Et pour cause: la Bourse de Londres (London
Stock Exchange) est de son côté en discussion avec le Nasdaq, qui est devenu
son premier actionnaire.
“Il reste bien sûr quelques petites Bourses en
Europe, mais elles sont relativement peu importantes”, poursuit-il. Et même
là, les chances de fusion s’amenuisent pour l’opérateur de la Bourse de
Francfort. En effet, la société gestionnaire de la Bourse de Milan, Borsa
Italiana, a annoncé vendredi qu’elle allait entamer des discussions avec
Euronext en vue d’une éventuelle alliance, renforçant encore le sentiment
d’isolement sur les bords du Main.
Ce n’est pas la première fois que l’allemand
essuie des déconvenues. La Bourse de Francfort a déjà laissé passer il y a
quelques années le premier train de la consolidation des Bourses
européennes.
Son patron de l’époque, le Suisse Werner
Seifert, avait approché la Bourse de Paris, avant d’essuyer un premier
refus.
Il s’est ensuite tourné vers Londres. Les
discussions, très avancées, finissent par capoter à l’automne 2000 à cause
de divergences notamment sur l’emplacement du siège social.
La Bourse de Paris, écartée du processus,
réplique alors en créant le groupe Euronext, alliance des places de Paris,
Bruxelles, Amsterdam, puis Lisbonne.
Après l’échec de l’option londonienne, la
Bourse de Francfort se tourne en 2004 vers la Bourse de Zurich, son
partenaire dans le marché à terme Eurex. Nouvelle gifle: les Suisses
préfèrent rester indépendants plutôt que risquer de se faire absorber par
Deutsche Börse, dont la capitalisation boursière est alors près de huit fois
plus importante.
Fin 2004, Werner Seifert ressort des cartons
son projet de fusion avec Londres. Malgré les concessions de Deutsche Börse
et près de 2 milliards d’euros déposés sur la table, la Bourse de Londres
reste plutôt réticente.
Surtout, le projet déclenche la colère de
plusieurs fonds d’investissements actionnaires de Deutsche Börse, qui
obligent M. Seifert à abandonner son idée, avant de le débarquer purement et
simplement en mai 2005.
Malgré les revers accumulés, l’avenir n’est pas
tout noir pour le groupe allemand. “Deutsche Börse peut continuer à gagner
de l’argent avec ses propres produits”, estime M. Kayser.

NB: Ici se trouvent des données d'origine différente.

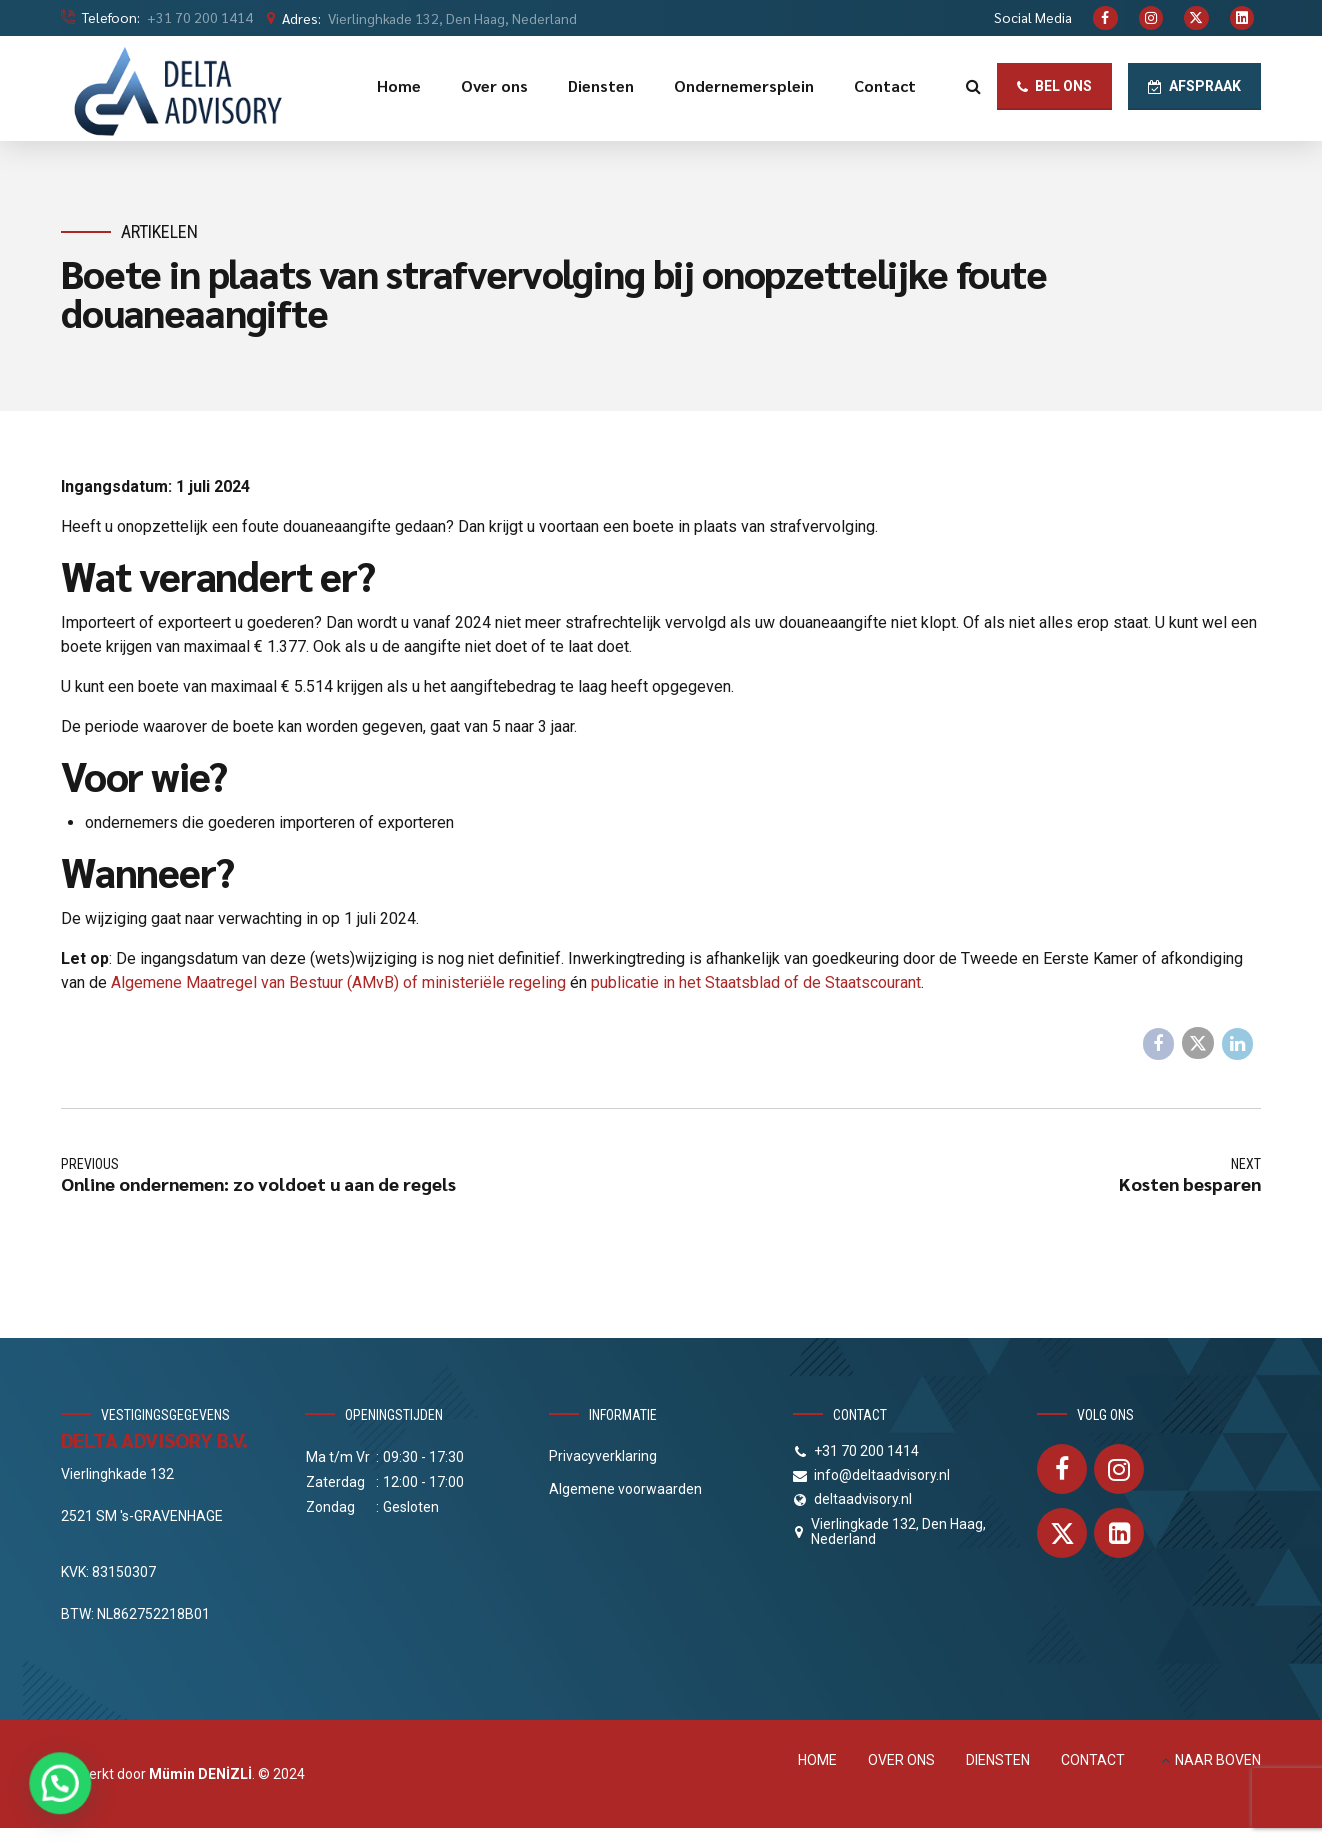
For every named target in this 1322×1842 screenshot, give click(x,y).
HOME (817, 1760)
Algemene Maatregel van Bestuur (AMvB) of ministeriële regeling (338, 982)
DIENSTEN (998, 1760)
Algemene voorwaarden (625, 1489)
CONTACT (1093, 1760)
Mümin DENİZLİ (200, 1774)
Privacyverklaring (603, 1456)
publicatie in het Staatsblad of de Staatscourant (756, 982)
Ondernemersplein (744, 85)
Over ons (494, 85)
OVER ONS (901, 1760)
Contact (885, 85)
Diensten (601, 85)
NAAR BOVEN (1218, 1760)
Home (399, 85)
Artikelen (159, 231)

“L’entreprise est rentable et possède avec
Eurex un marché à terme qui fait certainement partie de ses principaux
atouts” renchérit Heiko Frantzen, analyste chez Sal Oppenheim.
“Surtout, il n’est pas du tout exclu que
Deutsche Börse joue à l’avenir un rôle important dans la poursuite du
mouvement de consolidation des marchés boursiers. Un partenariat dans le
domaine des marchés dérivés par exemple serait pertinent”, conclut-il.
Les analystes spéculent régulièrement sur une
alliance aux Etats-Unis avec les principaux marchés à terme, le Chicago
Board of Trade (CBOT) et surtout le Chicago Mercantile Exchange (CME), qui
fait figure de candidat idéal en vue d’un rapprochement.